* **WHAT THE EXERCISE ASKS**
Whenever a line in the records below holds the string "agent", copy it out.

* **TASK INPUTS**
--- START ---

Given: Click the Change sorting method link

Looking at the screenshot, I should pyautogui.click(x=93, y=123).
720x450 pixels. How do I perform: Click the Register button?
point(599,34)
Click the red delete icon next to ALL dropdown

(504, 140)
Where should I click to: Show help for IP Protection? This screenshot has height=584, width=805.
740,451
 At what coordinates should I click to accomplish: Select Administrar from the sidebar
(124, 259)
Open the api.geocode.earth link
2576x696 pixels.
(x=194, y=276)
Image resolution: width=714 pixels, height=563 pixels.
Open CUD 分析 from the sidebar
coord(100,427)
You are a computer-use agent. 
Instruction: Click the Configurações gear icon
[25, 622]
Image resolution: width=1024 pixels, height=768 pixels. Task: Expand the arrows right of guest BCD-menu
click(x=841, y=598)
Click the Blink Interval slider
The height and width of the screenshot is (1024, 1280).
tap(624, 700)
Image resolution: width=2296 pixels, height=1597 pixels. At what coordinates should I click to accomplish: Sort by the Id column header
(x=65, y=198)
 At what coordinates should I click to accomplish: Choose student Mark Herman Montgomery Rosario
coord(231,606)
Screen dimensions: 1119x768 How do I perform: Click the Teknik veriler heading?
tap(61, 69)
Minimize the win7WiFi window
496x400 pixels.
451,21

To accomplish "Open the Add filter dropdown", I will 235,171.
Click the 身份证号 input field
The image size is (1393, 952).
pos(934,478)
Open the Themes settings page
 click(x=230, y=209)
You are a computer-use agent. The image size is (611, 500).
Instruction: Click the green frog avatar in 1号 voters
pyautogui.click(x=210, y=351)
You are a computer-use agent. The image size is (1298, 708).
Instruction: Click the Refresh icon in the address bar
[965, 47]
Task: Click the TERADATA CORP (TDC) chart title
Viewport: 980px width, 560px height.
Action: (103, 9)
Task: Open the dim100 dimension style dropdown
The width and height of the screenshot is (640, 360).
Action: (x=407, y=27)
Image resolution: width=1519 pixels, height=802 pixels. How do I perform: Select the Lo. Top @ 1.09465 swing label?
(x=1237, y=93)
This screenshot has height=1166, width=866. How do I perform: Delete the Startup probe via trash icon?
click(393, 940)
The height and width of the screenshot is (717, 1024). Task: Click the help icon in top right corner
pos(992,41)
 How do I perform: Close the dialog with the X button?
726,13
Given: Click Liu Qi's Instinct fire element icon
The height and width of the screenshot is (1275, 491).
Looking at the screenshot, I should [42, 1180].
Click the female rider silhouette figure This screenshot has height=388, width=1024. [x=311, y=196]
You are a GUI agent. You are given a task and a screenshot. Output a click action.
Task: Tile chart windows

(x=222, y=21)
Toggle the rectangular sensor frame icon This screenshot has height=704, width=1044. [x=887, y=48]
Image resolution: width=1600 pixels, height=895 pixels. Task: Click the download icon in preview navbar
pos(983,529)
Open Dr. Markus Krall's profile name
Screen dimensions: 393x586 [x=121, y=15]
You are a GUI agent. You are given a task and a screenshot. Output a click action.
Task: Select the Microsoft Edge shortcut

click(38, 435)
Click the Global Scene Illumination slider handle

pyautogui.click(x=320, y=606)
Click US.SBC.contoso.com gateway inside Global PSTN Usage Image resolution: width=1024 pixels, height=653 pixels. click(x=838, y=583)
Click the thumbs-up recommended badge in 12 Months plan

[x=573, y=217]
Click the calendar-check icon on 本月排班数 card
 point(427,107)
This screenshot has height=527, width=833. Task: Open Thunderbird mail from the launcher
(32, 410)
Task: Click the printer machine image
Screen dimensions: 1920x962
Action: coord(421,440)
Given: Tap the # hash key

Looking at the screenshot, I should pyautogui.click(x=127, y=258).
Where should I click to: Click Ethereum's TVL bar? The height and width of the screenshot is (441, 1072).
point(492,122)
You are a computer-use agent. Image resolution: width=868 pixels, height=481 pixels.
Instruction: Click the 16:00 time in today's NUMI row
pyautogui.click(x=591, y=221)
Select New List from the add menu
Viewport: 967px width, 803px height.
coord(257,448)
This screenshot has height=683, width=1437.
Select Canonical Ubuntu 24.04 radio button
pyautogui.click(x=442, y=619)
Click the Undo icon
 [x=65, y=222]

--- END ---

* **TASK RESULT**
You are a computer-use agent. 
You are a computer-use agent. The image size is (611, 500).
You are a computer-use agent. The image size is (1298, 708).
You are a GUI agent. You are given a task and a screenshot. Output a click action.
You are a GUI agent. You are given a task and a screenshot. Output a click action.
You are a computer-use agent. Image resolution: width=868 pixels, height=481 pixels.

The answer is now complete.